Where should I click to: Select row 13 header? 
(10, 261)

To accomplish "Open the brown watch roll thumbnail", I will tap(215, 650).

--

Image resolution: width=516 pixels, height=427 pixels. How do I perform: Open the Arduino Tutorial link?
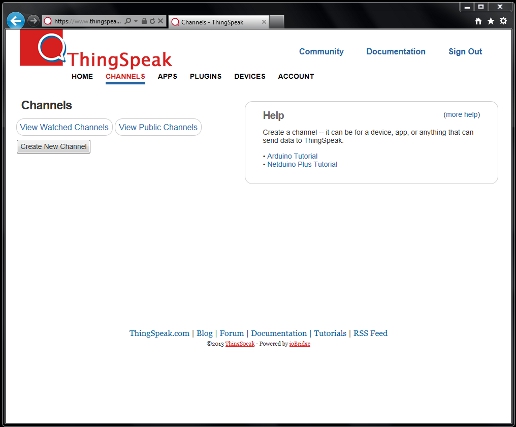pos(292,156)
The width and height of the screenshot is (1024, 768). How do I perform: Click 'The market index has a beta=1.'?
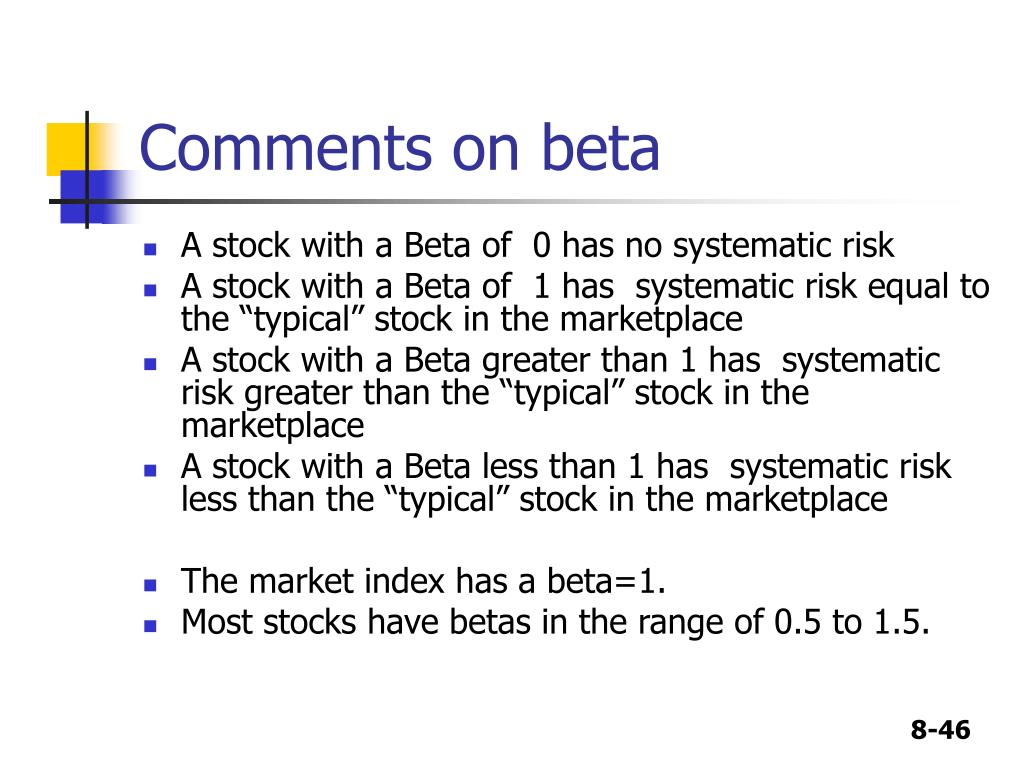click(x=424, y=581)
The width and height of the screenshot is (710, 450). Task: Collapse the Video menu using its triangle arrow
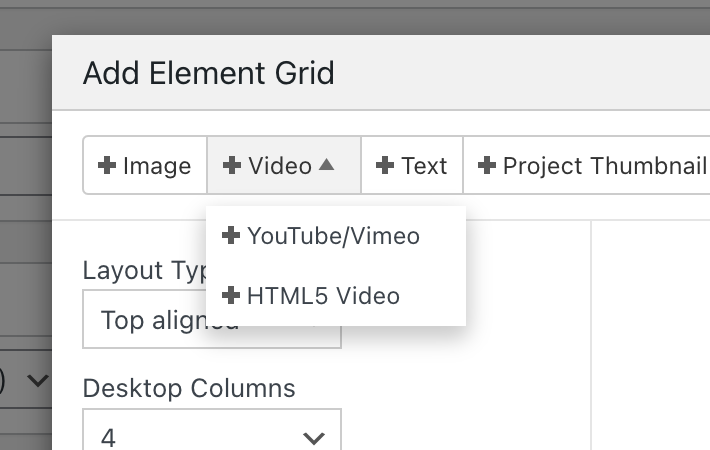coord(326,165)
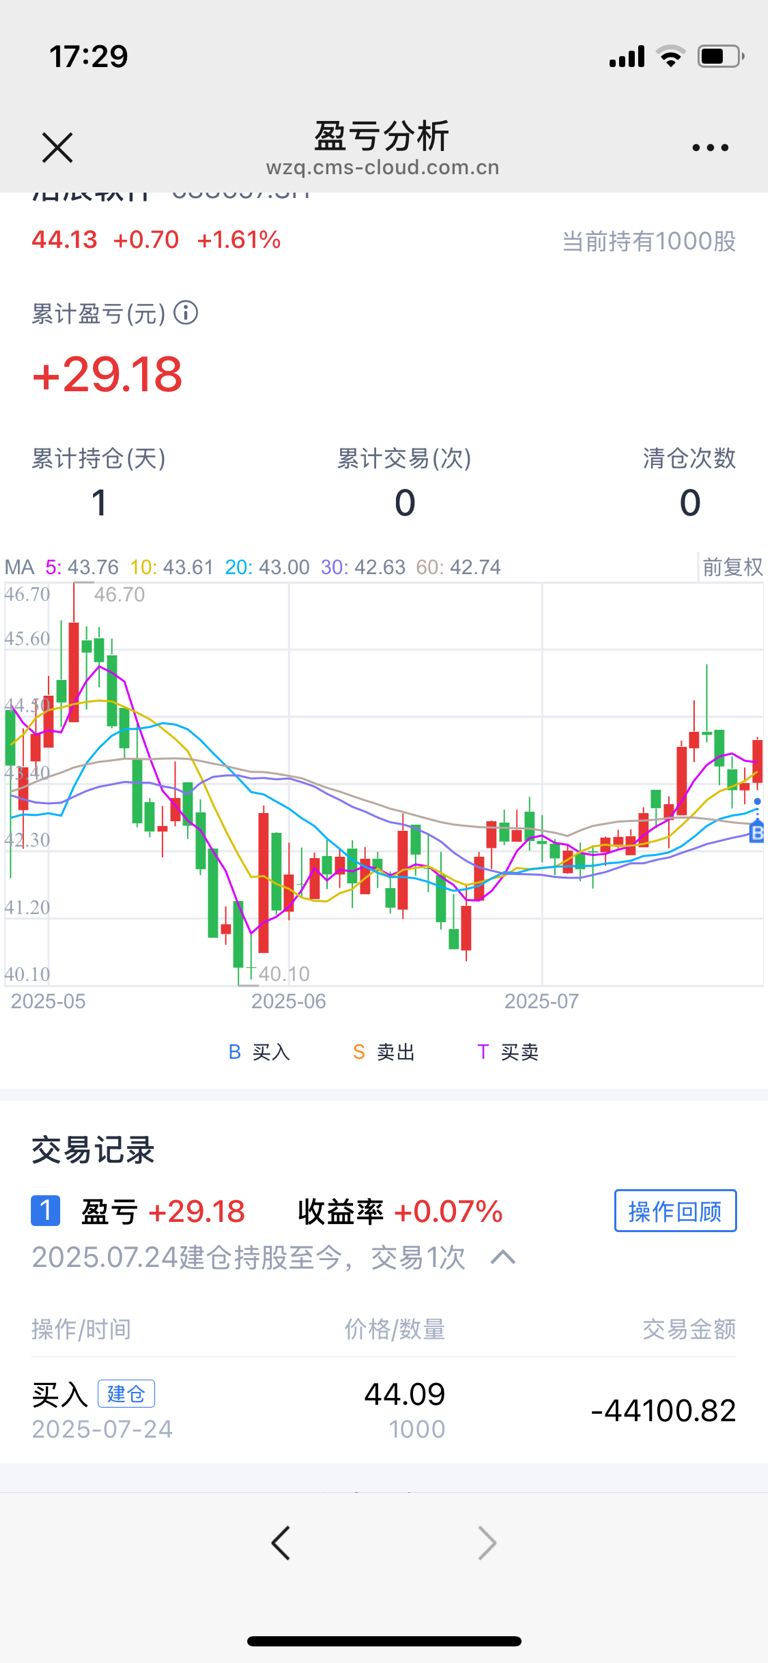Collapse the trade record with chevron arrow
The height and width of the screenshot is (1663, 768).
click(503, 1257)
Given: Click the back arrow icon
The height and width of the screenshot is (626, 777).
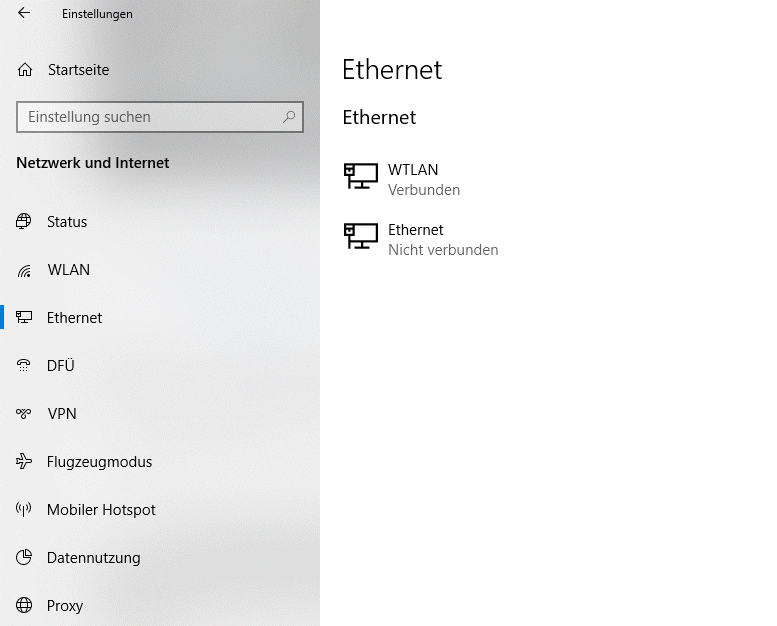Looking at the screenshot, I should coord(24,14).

> TASK DIRECTIONS
Copy only what runs above from the line containing "The width and height of the screenshot is (710, 450)." through the line containing "Given: Click the back arrow icon", exactly. Leave out the pictures.

> EXERCISE ANSWER
The width and height of the screenshot is (710, 450). Task: Collapse the Video menu using its triangle arrow
coord(326,165)
Collapse the trade record with chevron arrow
The height and width of the screenshot is (1663, 768).
click(503, 1257)
Given: Click the back arrow icon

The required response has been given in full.